Ok, here is just another couple of points.
If I is an ideal of a ring R, then I is first and foremost an additive subgroup of the group (R, +).
Since $Z_{12} = <1>$ is a cyclic subgroup under addition. There is exactly one unique subgroup of size p where p is a divisor for 12. So the divisors are 1,2,3,4,6,12And these additive subgroups are (Subgroup of 1 element)$<1^{12/1}>$,(Subgroup of 2 elements $<1^{12/2}>$, (Subgroup of 3 elements)$<1^{12/3}>$ etc...
All these additive subgroups (Denoted by S) are ideals of $Z_{12}$ for if $ r \in Z_{12} $ and $ x \in S $ then x*r = r * x = x + x + x + x.. + (r times) $\in S$ (since S is closed under addition).
It is not hard to show that for any cyclic ring R(Ring with a cyclic group under addition), the ideals of R are the subgroups of (R,+), Hence ideals of size p where p divides the order of R
Now for any ideal I of $Z_{12}$, the order of $Z_{12}/I$ is $12/d$ where d is a divisor of 12. So yu have order of $Z_{12}/I$ = 1,12,6,4,3,2. So we know for I to be maximal $Z_{12}/I$ must be a field, or must have order $p^n$ where p is a prime and n is a positive integer. so the ideals where the order of $Z_{12}/I$ = 4,3,2. are maximal ideals.
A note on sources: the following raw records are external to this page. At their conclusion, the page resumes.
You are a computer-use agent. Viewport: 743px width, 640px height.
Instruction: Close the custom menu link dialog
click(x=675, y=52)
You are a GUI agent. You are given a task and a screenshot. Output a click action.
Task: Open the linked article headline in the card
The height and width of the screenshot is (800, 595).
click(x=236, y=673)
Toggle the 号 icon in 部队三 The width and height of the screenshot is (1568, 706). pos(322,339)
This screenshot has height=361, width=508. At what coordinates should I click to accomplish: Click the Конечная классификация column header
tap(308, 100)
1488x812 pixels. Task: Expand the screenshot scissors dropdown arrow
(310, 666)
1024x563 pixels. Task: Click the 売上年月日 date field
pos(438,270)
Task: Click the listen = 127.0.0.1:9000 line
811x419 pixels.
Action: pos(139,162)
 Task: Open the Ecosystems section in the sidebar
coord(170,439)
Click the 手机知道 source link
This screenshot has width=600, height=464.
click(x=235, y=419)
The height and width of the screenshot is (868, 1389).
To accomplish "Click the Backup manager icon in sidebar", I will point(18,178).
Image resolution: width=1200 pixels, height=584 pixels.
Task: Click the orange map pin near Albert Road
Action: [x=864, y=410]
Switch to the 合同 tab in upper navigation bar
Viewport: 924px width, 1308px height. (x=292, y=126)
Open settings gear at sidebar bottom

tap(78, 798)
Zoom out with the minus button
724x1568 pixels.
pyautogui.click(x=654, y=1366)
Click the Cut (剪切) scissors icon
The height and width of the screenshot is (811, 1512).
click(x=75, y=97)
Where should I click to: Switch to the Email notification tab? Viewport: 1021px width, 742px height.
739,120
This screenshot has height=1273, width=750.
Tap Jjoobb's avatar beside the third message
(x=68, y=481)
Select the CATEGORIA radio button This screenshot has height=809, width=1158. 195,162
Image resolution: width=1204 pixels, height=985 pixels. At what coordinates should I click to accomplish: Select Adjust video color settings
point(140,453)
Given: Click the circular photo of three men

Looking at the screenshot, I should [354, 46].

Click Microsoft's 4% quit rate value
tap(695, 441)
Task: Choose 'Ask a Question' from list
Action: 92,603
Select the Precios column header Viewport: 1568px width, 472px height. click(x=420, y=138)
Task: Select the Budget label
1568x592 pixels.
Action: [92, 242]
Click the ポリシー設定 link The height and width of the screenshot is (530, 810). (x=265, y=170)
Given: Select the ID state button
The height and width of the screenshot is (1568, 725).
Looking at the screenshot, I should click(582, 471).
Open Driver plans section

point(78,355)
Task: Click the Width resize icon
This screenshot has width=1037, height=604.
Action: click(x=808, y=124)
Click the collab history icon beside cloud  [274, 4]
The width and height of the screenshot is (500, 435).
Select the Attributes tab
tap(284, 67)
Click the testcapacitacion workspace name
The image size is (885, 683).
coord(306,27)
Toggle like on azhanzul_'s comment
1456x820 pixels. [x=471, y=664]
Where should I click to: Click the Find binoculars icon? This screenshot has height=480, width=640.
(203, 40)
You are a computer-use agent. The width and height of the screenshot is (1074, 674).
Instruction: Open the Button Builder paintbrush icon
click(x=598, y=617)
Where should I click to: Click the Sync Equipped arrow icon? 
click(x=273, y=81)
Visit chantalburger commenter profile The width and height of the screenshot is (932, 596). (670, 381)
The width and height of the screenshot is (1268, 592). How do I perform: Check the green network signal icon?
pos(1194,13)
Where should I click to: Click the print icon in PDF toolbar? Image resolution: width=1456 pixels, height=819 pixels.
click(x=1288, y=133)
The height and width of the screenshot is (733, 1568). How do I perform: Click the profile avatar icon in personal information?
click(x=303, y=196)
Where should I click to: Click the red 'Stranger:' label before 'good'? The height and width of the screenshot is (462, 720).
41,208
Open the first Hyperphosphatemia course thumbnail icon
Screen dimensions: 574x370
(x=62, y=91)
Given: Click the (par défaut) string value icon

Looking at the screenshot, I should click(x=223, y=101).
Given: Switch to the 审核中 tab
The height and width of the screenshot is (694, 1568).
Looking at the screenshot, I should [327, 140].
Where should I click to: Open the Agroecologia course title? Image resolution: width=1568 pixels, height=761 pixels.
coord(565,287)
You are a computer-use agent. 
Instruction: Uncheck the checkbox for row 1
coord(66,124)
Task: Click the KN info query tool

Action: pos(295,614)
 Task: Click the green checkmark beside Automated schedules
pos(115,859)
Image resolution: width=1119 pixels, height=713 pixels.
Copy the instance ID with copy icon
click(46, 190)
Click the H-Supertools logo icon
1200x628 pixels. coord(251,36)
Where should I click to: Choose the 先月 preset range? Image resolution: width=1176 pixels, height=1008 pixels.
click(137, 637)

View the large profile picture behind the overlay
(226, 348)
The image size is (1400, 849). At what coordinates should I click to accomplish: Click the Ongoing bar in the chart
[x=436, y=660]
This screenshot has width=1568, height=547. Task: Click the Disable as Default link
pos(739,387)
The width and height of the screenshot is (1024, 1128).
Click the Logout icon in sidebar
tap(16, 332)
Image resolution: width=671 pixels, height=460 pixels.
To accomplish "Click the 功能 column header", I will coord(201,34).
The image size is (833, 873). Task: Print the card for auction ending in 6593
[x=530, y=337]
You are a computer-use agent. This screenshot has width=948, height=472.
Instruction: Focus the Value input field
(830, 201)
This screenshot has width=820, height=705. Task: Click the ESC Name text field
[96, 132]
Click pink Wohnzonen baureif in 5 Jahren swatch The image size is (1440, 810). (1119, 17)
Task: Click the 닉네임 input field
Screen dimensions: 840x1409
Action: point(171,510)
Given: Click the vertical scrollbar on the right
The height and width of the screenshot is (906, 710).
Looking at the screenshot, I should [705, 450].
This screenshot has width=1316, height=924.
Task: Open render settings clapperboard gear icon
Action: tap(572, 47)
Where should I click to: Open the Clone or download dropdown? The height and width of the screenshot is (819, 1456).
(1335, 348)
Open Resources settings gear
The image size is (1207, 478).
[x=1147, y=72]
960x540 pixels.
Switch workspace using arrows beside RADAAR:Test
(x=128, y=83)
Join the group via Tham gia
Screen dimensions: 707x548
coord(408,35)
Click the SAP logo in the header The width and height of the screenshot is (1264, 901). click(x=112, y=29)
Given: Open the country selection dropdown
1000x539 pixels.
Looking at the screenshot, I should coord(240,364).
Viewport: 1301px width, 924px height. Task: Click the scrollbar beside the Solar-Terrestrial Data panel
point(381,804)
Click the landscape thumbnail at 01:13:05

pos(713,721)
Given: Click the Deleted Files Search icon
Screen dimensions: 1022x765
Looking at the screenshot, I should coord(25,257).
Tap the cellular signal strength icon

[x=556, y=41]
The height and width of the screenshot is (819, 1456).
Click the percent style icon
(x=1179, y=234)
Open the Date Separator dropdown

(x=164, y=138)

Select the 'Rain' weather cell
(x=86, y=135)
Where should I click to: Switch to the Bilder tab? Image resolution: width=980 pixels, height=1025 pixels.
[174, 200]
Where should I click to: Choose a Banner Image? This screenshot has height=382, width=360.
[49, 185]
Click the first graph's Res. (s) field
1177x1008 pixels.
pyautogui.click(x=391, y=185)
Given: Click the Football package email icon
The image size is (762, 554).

Or maximal ideals are 3$Z_{12}$,4$Z_{12}$ $6Z_{12}$.
Thus these are also prime ideals.
The others, namely, $Z_{12}/2Z_{12} \cong Z_6$, is not a prime ideal because 2*3 = 0 $\in Z_6$, which means it has atleast one zero divisor. and $Z_{12}/12Z_{12} \cong Z_{12}$ $\{e\}$is also not prime since 6*2 = 0 $\in Z_{12}$(We do not include the ideal $Z_{12}$ in consideration for being a "prime" ideal, akin to how we don't say 1 is a prime number.